Quelques minutes avant midi
«Charlie sera libre!»: quelques minutes avant midi, le cri d’une femme brise le silence de la foule, parmi les centaines de personnes rassemblées, sous une forte pluie, sur le parvis de la cathédrale Notre-Dame à Paris, devant des dizaines de journalistes du monde entier.
Beaucoup pleuraient ou fermaient les yeux, d’autres priaient tandis que touristes et Parisiens faisaient la queue pour entrer assister à la messe en hommage aux victimes.
Face au choc «d’un attentat terroriste» qui a fait douze morts, François Hollande avait annoncé une «journée de deuil national», mesure rarissime en France.
Dans la gare Saint-Lazare, un message appelle au recueillement avant un coup de sifflet qui retentit à midi: des centaines de personnes s’arrêtent de marcher et restent figés.
Julie, 37 ans, est «atterrée». «Il faut être ensemble et sauver la liberté d’expression», affirme cette assistante sécurité à la SNCF.
Plusieurs événements ou inaugurations annulés
Des grandes enseignes de distribution (Carrefour, Casino, Fnac, Quick) avaient précisé que les transactions commerciales seraient interrompues pendant la minute de silence.
A travers la France, plusieurs événements ou inaugurations ont été annulées, leur caractère festif n’étant pas de mise, comme la cérémonie d’installation officielle de la Métropole de Toulouse ou l’audience solennelle de rentrée de la cour d’appel de Rennes. Plusieurs préfectures ont aussi annulé les cérémonies de vœux prévues dans les jours à venir.
Dans l’est parisien, à 300 mètres du siège endeuillé de Charlie Hebdo, des enfants croisés le matin sur le chemin de l’école demandent à leurs parents «est-ce qu’ils ont été arrêtés?».
C’était comme un cauchemar
«Il faut expliquer ce qui s’est passé, on leur dit qu’il y a des méchants qui ont fait du mal, et que la police va les arrêter», dit Hervé Roch, père de deux enfants de neuf et quatre ans.
Angoissée, Sarah, douze ans, ne voulait pas aller au collège. Sa mère a exceptionnellement décidé de l’accompagner. «C’est important qu’elle y aille… Si on se met à avoir peur, on leur donne raison».

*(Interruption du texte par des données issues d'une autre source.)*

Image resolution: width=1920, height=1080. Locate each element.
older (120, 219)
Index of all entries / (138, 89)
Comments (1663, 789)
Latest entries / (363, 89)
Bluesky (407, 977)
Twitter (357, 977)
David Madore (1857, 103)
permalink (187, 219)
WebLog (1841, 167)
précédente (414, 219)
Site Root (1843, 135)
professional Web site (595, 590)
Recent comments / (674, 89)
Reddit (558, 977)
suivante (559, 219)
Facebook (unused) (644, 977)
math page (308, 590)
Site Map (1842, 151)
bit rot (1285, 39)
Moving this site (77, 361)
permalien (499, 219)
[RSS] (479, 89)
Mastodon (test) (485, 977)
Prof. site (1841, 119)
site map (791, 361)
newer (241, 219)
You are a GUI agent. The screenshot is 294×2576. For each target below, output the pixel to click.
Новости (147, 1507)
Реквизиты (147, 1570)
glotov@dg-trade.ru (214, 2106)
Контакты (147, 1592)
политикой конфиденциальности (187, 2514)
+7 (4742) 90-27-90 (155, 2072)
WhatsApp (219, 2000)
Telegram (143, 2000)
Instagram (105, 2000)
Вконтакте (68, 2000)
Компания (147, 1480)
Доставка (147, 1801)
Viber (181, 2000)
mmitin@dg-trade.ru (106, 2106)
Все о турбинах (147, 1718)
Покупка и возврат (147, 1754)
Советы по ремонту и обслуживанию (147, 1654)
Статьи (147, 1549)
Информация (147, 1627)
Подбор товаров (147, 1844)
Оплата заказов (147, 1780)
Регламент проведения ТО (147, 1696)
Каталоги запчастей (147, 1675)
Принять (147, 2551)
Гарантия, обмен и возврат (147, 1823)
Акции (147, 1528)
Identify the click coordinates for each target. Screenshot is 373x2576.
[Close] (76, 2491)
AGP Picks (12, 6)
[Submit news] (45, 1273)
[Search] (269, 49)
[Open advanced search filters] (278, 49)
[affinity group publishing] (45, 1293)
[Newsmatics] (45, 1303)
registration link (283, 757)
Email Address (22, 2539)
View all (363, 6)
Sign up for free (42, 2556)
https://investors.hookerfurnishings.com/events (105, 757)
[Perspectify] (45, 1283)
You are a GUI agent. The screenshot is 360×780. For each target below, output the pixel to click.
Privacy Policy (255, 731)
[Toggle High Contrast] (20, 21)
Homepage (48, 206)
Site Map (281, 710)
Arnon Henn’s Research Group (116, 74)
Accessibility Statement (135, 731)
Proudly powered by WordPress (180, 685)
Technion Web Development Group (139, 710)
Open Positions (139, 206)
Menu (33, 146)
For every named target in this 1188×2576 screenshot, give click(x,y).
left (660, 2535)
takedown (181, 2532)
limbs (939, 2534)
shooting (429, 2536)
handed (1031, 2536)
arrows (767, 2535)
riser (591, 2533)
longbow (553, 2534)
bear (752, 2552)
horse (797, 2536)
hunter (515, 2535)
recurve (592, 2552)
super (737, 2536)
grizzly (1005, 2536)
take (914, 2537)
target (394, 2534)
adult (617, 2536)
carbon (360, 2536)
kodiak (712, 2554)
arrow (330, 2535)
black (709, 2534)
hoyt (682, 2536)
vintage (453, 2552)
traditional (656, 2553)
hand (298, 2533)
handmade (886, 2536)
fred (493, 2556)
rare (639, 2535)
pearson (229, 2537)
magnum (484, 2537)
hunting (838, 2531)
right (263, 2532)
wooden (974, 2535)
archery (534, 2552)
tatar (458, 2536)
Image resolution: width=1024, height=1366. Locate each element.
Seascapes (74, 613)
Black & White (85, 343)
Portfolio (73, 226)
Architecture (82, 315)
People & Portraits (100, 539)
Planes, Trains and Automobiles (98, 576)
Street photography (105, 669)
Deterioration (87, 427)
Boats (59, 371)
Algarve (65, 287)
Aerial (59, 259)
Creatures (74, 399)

«En me réveillant, je n’y croyais pas, c’était comme un cauchemar…», raconte Anne-Laure Roserat, une institutrice du quartier. Elle se rend à une cellule psychologique prévue par l’Éducation nationale «pour nous aider à en parler: les enfants ont peut-être vu ou entendu des choses».
A Bordeaux, Nantes, Saint-Denis de La Réunion
A Saint-Germain-en-Laye, dans les Yvelines, une mère a parlé de l’attentat à ses enfants, préférant qu’ils ne l’apprennent pas dans la cour de récré «où les choses peuvent être déformées».
Une autre mère a préféré ne rien dire: «ils sont petits, j’avais peur de ne pas trouver les mots. J’espère que la maîtresse va le faire».
Sur le parvis des droits de l’Homme de Bordeaux, où le rassemblement organisé mercredi après-midi s’est poursuivi une bonne partie de la nuit, des passants continuaient de s’arrêter jeudi matin pour déposer fleurs, bougies, inscriptions à la craie, vieux exemplaires de Charlie…
A Nantes, un jeune homme, portant un tee-shirt noir sur lequel il a peint en lettres blanches «Je suis Charlie», se recueillait jeudi matin sur la Place Royale. En larmes devant des dizaines de bougies éteintes et des fleurs laissées au bord de la fontaine, où trônent des pancartes «Je suis Charlie», il lâche: «ils ont voulu tuer Charlie Hebdo, mais ils l’ont rendu immortel».
A 9’000 km de là, plusieurs centaines de personnes rassemblées à Saint-Denis de La Réunion portaient des pancartes proclamant «nou lé Charlie» («Nous sommes des Charlie», en créole réunionnais).
La Tour Eiffel dans le noir
Sur les réseaux sociaux ou par texto, certains appelaient à une opération «bougie aux fenêtres» jeudi soir pour donner un «message de paix, pour la liberté».
Et à 20h00, les lumières de la Tour Eiffel s’éteindront en hommage aux victimes.